This engaging program introduces students grades K-12 to the concepts of ecosystems, fisheries biology, freshwater ecology, water quality, and habitat conservation. Students raise Brook Trout from eggs during the winter then release them into approved cold water streams and lakes in spring. Teaching with Trout aims to foster a conservation ethic in students and teaches the importance of maintaining and protecting our natural ecosystems. The program is not meant to restore or augment salmonid populations in Massachusetts.
- Connect students to their local environment and their local watershed
- Teach K-12 students the concepts of watershed health and water quality
- Get students to care about fish and the environment in order to foster the conservation ethic
Brook Trout eggs for the program are produced at the MassWidlife’s Roger Reed Fish Hatchery in Palmer, MA. Eggs may be picked up in late December or early January and will hatch shortly thereafter.
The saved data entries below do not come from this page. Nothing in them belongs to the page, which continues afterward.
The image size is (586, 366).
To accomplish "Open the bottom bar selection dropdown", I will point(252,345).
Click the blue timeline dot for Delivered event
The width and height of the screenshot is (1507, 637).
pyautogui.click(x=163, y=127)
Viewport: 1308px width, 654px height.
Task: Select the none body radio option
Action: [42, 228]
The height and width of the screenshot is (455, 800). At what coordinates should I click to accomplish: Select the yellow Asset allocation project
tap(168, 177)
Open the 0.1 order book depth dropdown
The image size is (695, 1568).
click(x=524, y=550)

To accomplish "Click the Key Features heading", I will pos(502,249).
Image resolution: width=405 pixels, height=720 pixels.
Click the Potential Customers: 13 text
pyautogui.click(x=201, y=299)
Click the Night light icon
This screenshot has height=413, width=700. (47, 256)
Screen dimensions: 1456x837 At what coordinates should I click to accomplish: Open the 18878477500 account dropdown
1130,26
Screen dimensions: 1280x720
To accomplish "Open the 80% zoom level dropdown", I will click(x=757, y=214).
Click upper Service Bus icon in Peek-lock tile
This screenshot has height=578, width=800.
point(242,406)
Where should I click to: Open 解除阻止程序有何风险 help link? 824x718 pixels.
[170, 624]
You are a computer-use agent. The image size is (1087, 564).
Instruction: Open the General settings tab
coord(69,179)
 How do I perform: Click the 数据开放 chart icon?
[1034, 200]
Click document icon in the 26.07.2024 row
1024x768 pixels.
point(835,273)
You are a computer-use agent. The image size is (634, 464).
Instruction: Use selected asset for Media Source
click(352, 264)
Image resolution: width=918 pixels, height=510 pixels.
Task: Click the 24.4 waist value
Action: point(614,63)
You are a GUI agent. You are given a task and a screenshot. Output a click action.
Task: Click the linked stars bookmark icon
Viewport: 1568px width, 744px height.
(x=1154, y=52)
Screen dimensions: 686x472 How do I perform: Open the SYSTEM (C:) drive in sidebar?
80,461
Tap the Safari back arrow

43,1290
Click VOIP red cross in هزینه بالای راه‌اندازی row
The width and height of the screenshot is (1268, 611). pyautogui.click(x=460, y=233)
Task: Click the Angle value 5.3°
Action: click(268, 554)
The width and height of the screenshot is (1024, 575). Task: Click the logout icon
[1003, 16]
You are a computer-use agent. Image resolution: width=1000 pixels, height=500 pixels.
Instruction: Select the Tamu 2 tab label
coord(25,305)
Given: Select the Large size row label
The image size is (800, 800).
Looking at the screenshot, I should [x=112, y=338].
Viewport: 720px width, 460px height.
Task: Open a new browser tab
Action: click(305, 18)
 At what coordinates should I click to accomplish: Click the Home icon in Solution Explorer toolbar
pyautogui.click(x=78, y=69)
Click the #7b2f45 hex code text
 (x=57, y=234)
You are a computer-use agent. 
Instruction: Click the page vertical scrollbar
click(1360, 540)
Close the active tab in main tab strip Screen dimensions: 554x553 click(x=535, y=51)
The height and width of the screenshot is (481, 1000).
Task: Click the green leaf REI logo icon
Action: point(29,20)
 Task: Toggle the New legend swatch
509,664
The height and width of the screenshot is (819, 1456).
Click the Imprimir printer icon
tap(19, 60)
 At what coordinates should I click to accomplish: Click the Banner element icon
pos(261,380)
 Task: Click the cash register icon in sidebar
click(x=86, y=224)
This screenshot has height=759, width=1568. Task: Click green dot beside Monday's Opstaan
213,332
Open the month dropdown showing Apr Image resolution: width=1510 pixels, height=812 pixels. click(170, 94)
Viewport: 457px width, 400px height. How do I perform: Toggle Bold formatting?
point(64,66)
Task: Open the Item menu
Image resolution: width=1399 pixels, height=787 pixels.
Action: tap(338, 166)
MassWildife and teachers work together to determine a release location and date for the trout fry. In Massachusetts, 33 schools in 29 towns are currently participating in the program. Feedback from both teachers and students has been universally positive.
A 55 gallon aquarium along with water chiller, water filter, water pump, air pump, water chemistry test kits, and reagents costs about $1,300. In general, schools must supply all their own equipment; in some instances, reuse of old equipment can offset costs. Once the equipment is purchased, there are minimal costs to maintain the system. If you are interested in implementing the Teaching with Trout program, but the cost is prohibitive, please contact us.
A collection of free web resources and lesson plans are available in a range of content areas including science, social studies, language arts, math, art, and more! MassWildlife staff are available to help with aquarium questions and troubleshooting. Hatchery field trips may also be arranged.